The Rights NI blog has a valuable analysis of the document by Brian Gormally:
All in all, the Walker Report is a blueprint for how to turn a police force into a conflict-fighting weapon where victory against the “subversives” is the overriding priority and traditional functions such as preventing crime and upholding the rule of law are sidelined.
As Gormally notes, there is no mention in the report of Walker's own organisation, MI5.
According to the Civil Service Yearbook for 1980, Walker was a member of the Northern Ireland Office Liaison Staff. This was headed by a Deputy Secretary, J Parker, and included 3 assistant secretaries, P Walker, M. McGlashen and H. Magnay.
We know from a number of inquiries that the liaison staff was actually the department of the Director and Co-ordinator of Intelligence (MI5), who was usually drawn from MI5.
David Leigh reported that a John Parker was DCI in the late 1970s. Intelligence writer Stephen Dorril has reported that Harold Magnay was head of MI5's C4 counter-sabotage section in the early 1980s. Maureen MacGlashen was diplomat who served in Tel Aviv, East Berlin, and Brussels before being seconded to the Home Civil Service in 1977.
Patrick Walker himself became head of MI5 in 1988. According to Dorril he had served as a Deputy DCI under David Ranson, who was probably Parker's successor.
The DCI also had representatives at RUC and Army HQ Northern Ireland. We don't know the names of any of the former, although David Eastwood held the analogous role of Security Liaison Officer in 1970. The HQNI post was held by Ian Cameron in the mid-1970s. (By the early 1980s, Cameron was embroiled in the RUC investigation of Kincora, something which created ongoing problems for MI5.)
The DCI's representative to the RUC must have had a close relationship with Special Branch but this goes unmentioned in the report.
Clues to MI5's role may be buried in the redactions. Some of these labelled 'S1' appear to refer to a similar document compiled some time earlier.
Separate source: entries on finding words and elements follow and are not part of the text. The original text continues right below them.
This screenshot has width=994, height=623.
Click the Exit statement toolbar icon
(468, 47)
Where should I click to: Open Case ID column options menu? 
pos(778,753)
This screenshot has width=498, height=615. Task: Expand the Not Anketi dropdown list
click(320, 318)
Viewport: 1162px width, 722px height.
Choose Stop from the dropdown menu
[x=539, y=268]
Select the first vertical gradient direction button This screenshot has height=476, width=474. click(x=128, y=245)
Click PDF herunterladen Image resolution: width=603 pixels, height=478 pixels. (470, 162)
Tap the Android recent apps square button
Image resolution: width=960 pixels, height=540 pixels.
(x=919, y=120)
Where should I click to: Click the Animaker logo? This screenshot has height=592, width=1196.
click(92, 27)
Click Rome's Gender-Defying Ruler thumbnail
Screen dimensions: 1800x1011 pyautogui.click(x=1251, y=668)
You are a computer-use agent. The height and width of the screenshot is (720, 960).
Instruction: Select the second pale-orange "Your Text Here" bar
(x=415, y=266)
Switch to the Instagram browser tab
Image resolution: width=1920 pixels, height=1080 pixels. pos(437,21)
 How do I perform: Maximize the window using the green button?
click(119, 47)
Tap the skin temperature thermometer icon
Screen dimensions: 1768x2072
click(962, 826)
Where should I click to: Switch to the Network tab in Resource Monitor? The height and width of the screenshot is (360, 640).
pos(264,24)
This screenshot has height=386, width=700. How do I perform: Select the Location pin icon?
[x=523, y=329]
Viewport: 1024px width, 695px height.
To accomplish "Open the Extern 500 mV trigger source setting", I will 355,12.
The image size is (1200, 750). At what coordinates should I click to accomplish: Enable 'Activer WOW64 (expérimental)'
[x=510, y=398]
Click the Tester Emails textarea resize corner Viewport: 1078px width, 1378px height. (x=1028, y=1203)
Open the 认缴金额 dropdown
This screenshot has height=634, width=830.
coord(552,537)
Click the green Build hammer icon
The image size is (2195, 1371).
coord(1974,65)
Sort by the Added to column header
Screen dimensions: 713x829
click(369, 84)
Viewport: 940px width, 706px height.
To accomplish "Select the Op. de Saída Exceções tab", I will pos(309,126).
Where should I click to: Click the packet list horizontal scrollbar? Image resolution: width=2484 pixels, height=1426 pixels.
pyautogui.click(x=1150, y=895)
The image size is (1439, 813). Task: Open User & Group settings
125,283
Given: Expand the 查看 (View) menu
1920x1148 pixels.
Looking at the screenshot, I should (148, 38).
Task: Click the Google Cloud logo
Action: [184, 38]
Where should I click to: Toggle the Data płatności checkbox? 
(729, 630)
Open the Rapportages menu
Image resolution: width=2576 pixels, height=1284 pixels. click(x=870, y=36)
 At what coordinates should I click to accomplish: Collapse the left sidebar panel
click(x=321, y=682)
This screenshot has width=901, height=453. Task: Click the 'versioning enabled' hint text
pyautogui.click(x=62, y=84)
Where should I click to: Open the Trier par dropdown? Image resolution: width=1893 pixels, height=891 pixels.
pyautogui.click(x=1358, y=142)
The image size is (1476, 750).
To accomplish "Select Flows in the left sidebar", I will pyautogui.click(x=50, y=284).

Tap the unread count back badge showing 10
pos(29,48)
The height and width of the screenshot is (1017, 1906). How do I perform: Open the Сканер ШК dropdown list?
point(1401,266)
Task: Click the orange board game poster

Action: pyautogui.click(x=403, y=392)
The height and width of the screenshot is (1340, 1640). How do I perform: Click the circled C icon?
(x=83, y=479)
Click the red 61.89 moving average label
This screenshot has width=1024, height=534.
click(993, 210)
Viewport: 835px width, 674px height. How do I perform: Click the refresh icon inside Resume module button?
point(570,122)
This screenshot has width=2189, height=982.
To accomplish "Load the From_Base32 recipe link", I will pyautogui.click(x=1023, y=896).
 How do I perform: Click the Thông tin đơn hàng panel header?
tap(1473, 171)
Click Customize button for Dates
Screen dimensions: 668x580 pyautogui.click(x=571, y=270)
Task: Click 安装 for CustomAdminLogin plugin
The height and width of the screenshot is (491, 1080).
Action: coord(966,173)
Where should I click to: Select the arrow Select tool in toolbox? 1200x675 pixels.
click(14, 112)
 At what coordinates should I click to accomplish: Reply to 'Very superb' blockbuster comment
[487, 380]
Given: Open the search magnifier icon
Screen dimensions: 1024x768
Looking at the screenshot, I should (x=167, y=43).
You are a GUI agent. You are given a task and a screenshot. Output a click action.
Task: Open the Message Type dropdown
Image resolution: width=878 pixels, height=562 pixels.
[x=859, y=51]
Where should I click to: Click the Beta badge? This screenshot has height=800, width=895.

This could be a reference to the still unreleased Morton Report of 1973. As Phil Miller has noted, this was compiled by the MI5 officer and former Indian policeman Desmond Morton. The career progression from colonial service to MI5 was an extremely common one in this period, aided by MI5's own colonial role and by the retreat of empire. Walker himself had begun his career in Uganda.
The question naturally arises therefore, how far the model that MI5 promoted in the RUC was based on the service's extensive experience of colonial special branches.